The radius of the path of an object in uniform circular motion is halved. The centripetal acceleration needed if its speed remains the same is _____.
-half as great,
-the same as before,
-twice as great as before, or
-four times as great as before?
could somebody explain the answer for me?
im unsure about what the answer is.
a = v^2/r
a' = v^2/(r/2) = 2 v^2/r = 2 a
Twice as great before is the answer
DANGGG THIS WAS IN 2015??
To determine the answer, let's recall the relationship between the centripetal acceleration, speed, and radius in uniform circular motion.
The centripetal acceleration (a) is given by the formula:
a = (v^2) / r
where:
- v is the velocity/speed of the object
- r is the radius of the circular path
In this scenario, the radius is halved, but the speed remains the same. Let's consider the effect of this change on the centripetal acceleration.
If the radius is halved, let's denote the new radius as r_new and the original radius as r_old.

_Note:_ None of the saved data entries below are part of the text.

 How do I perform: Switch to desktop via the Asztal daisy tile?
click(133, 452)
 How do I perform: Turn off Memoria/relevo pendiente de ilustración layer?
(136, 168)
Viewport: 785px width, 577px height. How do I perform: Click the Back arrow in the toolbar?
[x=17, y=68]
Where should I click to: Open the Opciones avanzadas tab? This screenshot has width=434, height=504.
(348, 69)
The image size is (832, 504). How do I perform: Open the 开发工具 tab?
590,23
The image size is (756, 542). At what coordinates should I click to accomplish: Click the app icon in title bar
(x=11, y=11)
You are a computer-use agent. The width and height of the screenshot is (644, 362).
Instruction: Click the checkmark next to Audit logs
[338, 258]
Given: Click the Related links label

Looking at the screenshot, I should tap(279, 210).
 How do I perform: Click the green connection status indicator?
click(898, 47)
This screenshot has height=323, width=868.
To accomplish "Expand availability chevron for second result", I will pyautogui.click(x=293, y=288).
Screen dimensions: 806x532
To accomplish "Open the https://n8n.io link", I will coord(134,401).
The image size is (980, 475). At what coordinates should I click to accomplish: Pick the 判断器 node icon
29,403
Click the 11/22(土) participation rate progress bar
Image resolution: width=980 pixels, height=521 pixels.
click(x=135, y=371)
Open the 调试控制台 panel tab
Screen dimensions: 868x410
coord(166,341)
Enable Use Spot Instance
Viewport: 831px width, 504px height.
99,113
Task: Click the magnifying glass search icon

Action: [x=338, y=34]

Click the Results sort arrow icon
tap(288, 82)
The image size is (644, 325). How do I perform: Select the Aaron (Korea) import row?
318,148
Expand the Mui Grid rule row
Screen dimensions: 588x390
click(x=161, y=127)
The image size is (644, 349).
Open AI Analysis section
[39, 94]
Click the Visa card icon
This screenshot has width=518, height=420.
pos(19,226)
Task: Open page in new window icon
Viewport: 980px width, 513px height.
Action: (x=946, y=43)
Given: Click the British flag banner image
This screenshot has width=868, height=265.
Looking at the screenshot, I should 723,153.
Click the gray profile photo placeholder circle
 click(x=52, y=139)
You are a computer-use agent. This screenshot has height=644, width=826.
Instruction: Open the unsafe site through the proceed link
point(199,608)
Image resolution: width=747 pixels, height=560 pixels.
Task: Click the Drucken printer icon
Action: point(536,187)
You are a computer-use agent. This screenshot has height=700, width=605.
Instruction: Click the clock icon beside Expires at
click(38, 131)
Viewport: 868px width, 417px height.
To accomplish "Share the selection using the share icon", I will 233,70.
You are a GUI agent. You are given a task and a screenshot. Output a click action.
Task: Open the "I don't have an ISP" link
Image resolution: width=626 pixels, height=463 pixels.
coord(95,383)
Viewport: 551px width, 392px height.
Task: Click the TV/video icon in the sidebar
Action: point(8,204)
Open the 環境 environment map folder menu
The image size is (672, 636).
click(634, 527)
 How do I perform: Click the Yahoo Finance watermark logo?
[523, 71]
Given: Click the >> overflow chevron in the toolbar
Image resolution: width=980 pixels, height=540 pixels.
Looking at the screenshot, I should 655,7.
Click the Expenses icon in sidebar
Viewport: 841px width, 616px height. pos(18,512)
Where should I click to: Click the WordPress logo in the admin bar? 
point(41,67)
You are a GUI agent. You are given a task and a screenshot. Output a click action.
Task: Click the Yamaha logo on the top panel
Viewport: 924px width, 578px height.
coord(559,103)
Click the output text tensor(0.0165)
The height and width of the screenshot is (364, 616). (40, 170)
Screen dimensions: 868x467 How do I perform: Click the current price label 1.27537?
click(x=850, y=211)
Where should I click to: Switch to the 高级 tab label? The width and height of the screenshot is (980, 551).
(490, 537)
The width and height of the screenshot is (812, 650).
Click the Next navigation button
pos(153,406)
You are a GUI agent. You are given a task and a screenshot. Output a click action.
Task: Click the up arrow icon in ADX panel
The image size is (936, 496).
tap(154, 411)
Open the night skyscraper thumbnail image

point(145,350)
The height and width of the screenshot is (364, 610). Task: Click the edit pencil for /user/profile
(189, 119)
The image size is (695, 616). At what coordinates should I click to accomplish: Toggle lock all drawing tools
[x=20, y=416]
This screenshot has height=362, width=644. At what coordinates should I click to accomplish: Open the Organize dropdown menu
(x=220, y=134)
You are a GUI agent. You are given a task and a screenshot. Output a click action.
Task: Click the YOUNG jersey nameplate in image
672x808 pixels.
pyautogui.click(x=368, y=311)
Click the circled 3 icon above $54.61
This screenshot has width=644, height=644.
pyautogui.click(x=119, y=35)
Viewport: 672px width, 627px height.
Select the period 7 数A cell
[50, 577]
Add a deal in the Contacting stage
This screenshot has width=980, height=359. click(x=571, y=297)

Given that the speed (v) remains the same, we have:
r_new = (1/2) * r_old
Now, let's substitute these values into the centripetal acceleration formula:
a_new = (v^2) / r_new
= (v^2) / [(1/2) * r_old]
= 2 * (v^2) / r_old
Comparing this with the original centripetal acceleration (a_old), we can see that:
a_new / a_old = [2 * (v^2) / r_old] / [(v^2) / r_old]
= 2
Therefore, the centripetal acceleration needed if the radius is halved, with the speed remaining the same, is twice as great as before.
So, the answer to the question is: The centripetal acceleration needed is twice as great as before.